But you are a forgiving God, gracious and compassionate, slow to anger and abounding in love. Therefore you did not desert them, even when they cast for themselves an image of a calf. Neh. 9:17, 18, N.I.V.
We often hear the phrase "Whatever works!" If what you are doing doesn't work, try something else. Is this God's approach? For six thousand years He has patiently worked through forgiveness to bring the reign of sin to an end. He has been patient and forgiving. Maybe He ought to switch to wrath.
Consider ancient Israel. God rescued them from Egypt. He kept them from being hungry or thirsty. Their experience with Him was in some ways far more tangible that any other community of believers has experienced since. Yet they murmured, complained, and doubted everything about Him they possibly could. They accused Him of contemplating their murder; they said they were better off as slaves then they were as free men under His guidance. At the borders of Canaan they wanted to choose another leader who would take them back to Egypt! Yet He consistently forgave them.
Recounting Israel's flagrantly disloyal attitudes, Nehemiah said, "They refused to listen and failed to remember the miracles [God] performed among them. They became stiff-necked and in their rebellion appointed a leader in order to return to their slavery" (Neh. 9:17, N.I.V.). But God still did not desert them. "For forty years [He] sustained them in the desert; they lacked nothing, their clothes did not wear out nor did their feet become swollen" (verse 21, N.I.V.).
******
* [EXERCISE TASKS]:
- 1) Answer from the passage on God's forgiveness:
(a) For how many years does it say God has patiently worked through forgiveness?
(b) What did the Israelites want to do at the borders of Canaan?
(c) In the verse quoted from Nehemiah, for how long did God sustain Israel in the desert?
- 2) Write the next part of the passage on God's forgiveness, picking up after its final sentence.

* [DATA LISTING]:
******
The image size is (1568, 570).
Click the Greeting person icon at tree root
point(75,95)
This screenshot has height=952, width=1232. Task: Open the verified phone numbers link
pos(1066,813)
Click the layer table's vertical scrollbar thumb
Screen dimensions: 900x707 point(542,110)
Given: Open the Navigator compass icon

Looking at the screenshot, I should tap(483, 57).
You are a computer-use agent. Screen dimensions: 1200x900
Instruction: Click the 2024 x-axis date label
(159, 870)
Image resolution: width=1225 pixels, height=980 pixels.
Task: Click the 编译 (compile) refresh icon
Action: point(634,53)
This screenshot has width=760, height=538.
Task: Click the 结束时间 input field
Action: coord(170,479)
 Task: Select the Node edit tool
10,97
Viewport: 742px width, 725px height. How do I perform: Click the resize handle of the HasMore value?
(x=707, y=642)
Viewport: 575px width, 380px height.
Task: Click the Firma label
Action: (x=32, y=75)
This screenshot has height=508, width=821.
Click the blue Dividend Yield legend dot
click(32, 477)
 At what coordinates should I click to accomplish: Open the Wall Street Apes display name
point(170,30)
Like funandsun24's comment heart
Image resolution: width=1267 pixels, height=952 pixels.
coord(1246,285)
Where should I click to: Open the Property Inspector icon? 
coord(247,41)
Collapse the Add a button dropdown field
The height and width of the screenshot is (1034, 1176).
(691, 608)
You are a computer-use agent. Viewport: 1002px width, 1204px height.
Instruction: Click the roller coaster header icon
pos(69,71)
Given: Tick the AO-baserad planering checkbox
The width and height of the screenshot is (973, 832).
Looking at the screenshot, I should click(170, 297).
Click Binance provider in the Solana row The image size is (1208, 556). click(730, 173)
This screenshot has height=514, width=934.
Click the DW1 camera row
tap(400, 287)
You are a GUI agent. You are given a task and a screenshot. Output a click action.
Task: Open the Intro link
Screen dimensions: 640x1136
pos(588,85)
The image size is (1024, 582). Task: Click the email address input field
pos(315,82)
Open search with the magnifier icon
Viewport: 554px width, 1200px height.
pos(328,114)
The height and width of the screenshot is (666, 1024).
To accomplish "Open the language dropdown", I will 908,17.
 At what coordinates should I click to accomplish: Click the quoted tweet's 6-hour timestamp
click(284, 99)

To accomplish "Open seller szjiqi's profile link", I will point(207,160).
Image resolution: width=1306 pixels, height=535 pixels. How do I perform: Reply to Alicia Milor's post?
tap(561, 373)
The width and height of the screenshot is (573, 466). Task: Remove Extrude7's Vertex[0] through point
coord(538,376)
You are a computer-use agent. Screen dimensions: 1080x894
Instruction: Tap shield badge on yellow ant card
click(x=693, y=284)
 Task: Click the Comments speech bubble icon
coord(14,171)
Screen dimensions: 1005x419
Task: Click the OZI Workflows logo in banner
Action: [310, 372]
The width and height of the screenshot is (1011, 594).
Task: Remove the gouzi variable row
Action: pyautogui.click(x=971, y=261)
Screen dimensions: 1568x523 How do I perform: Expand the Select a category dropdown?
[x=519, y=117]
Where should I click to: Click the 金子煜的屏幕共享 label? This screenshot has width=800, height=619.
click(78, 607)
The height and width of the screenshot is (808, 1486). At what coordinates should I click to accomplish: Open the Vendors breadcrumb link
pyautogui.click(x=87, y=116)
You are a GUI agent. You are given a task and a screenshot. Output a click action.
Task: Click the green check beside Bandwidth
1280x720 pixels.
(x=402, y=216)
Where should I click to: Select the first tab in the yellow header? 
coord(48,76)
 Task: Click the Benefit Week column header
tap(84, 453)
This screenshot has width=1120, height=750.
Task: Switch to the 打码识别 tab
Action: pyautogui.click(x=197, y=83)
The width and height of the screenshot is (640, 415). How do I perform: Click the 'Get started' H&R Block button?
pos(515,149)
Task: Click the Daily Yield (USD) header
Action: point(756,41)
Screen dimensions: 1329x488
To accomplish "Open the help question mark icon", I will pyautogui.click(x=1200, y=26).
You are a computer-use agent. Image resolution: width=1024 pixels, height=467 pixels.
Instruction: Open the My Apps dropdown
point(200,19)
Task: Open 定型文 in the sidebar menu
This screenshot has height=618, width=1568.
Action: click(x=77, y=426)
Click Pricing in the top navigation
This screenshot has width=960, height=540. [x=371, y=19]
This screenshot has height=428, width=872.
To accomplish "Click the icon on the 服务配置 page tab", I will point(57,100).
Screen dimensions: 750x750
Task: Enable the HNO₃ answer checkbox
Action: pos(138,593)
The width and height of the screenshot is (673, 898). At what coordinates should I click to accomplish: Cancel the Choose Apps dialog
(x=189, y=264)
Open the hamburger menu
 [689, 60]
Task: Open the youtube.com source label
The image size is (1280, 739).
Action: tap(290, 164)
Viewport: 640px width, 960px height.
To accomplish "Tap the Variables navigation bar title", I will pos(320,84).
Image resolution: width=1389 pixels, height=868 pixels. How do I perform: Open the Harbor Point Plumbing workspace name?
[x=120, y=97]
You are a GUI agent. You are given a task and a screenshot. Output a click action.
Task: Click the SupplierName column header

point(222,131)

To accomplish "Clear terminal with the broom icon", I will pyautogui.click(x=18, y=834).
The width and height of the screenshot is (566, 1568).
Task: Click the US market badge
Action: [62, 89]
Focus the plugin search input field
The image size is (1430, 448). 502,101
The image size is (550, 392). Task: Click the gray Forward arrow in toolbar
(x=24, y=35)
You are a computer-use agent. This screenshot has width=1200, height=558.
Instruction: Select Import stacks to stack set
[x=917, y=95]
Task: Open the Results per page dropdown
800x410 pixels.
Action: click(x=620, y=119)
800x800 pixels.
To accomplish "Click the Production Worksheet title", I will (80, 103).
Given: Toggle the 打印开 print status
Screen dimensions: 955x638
******
* [ANSWERS TO THE EXERCISE]:
- 1)
(a) Six thousand years.
(b) Choose another leader who would take them back to Egypt.
(c) Forty years.

- 2)
For another fifteen hundred years He pleaded with them to accept His will for their lives. Yet history reveals that God had no lasting success in bringing them to their senses. In the end He finally did reject Israel as the nation through which He would reveal Himself to the world, though individually anyone still may accept Him as his Redeemer.
Did God switch to rejection because acceptance and forgiveness didn't work? May I suggest that God has never ceased being "a forgiving God" to Israel. He did, however, finally set them free from their calling as His chosen people--a privilege most of them considered an unpleasant burden. His rejection of them was only in acknowledgment of their final rejection of Him in the person of His Son--His Son, whose dying words were of forgiveness.